Well, not really a big fear. And I’m not sure I totally overcame it. But I took a step, and I guess that’s good. And enough.
I ate alone in a restaurant with a folding menu.
I’m doing a show in Portland, so I’m eating on the expense account money. This is usually a problem, because I’m afraid to eat alone in a real restaurant that serves real food, so I end up getting fast food, which is bad. But I determined before this trip that I would bite the bullet and sit by myself at a table in a restaurant that had a folding menu instead of a light-up menu. A place that took your order at the table rather than at the counter.
And today I did it. Granted, it was Denny’s, but it still counts.
Next step will be to dine solo in a restaurant whose folding menu is not laminated. I’m toying with the idea of trying the hotel restaurant, but I’m not sure if I want to go overboard all in one day.
Plus, I’ve been annoyingly un-hungry lately.

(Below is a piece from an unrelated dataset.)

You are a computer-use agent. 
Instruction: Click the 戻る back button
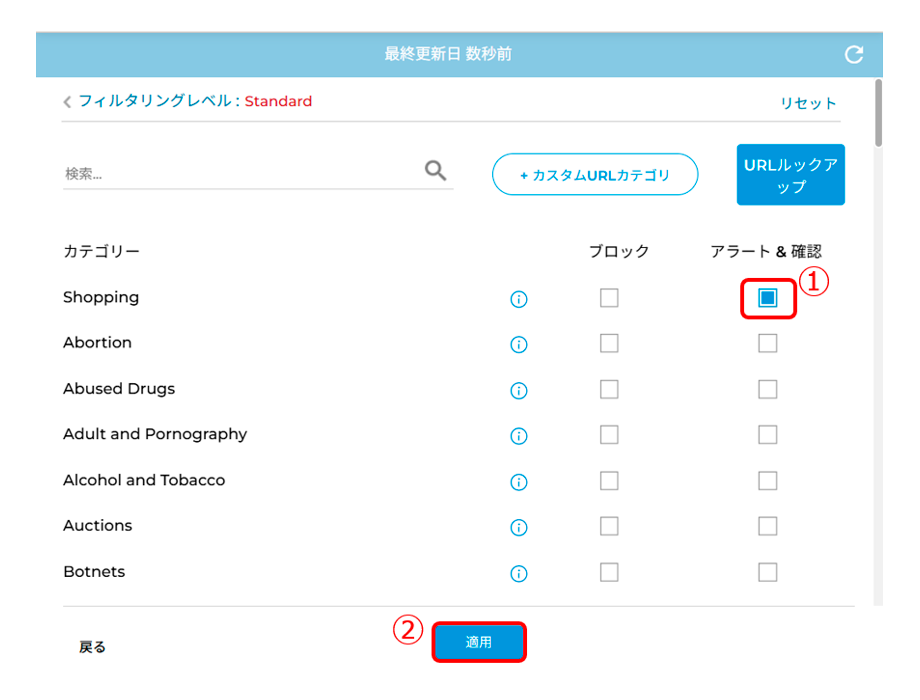coord(93,647)
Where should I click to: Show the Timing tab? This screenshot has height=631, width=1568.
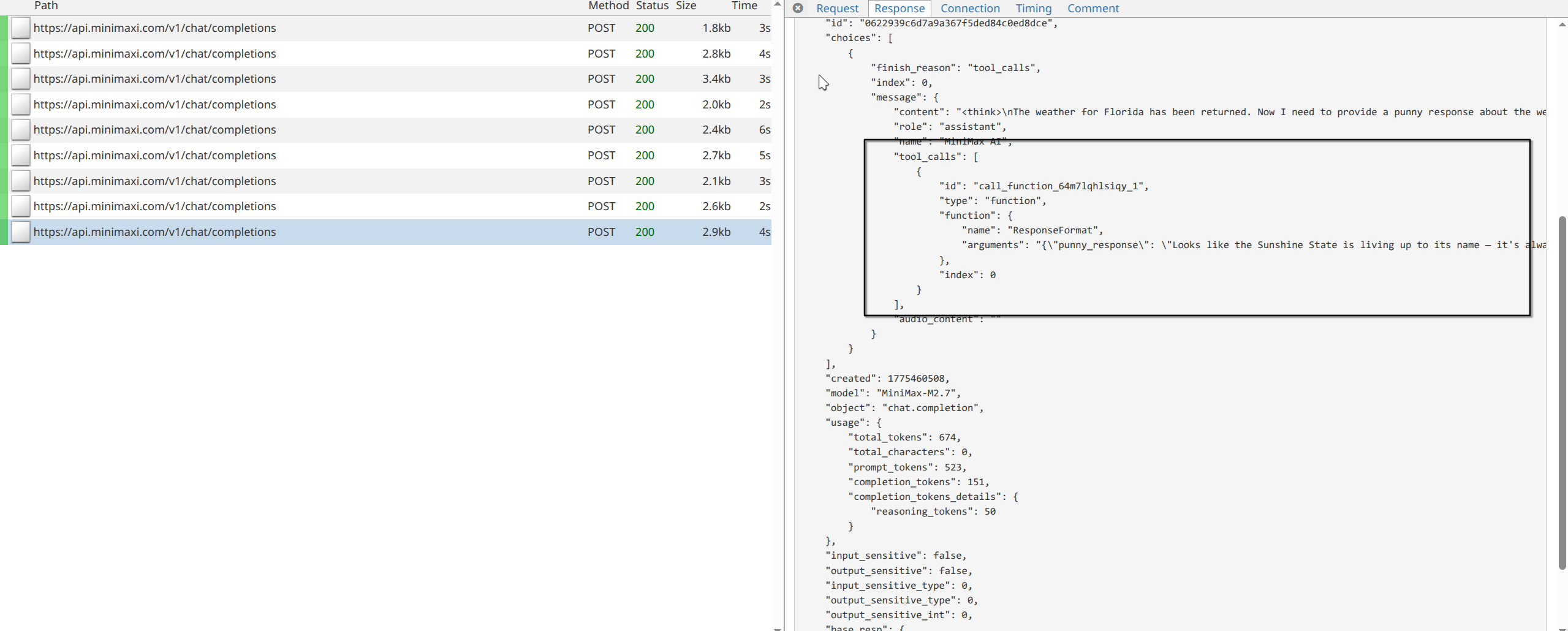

The thought of eating is vaguely repellant most of the time, but I know I have to eat or I’ll get a huge headache. Or even worse, I feel hungry but at the same time feel like I’ll hurl if I eat anything. Sure, this is better than the times when I’m famished every hour, at least better for my waistline, but it’s so frustrating.
Maybe I’m just un-hungry when it comes to the options I have available to me. If I had a personal chef to whip up exactly what I wanted, I’m sure I’d think of something I felt like eating. But when I imagine the kinds of foods I’ll likely find at various establishments within walking distance, blech.
Specifically, I want an Outback salad. And an Outback baked potato. And some Spaghetti Factory broccoli. And maybe some cream of mushroom soup, from a can.
But I digress. At some point this evening, I’ll have to decide on a place to eat, and I don’t wanna. But maybe I’ll have the courage to sit there by myself and eat rather than getting it to-go.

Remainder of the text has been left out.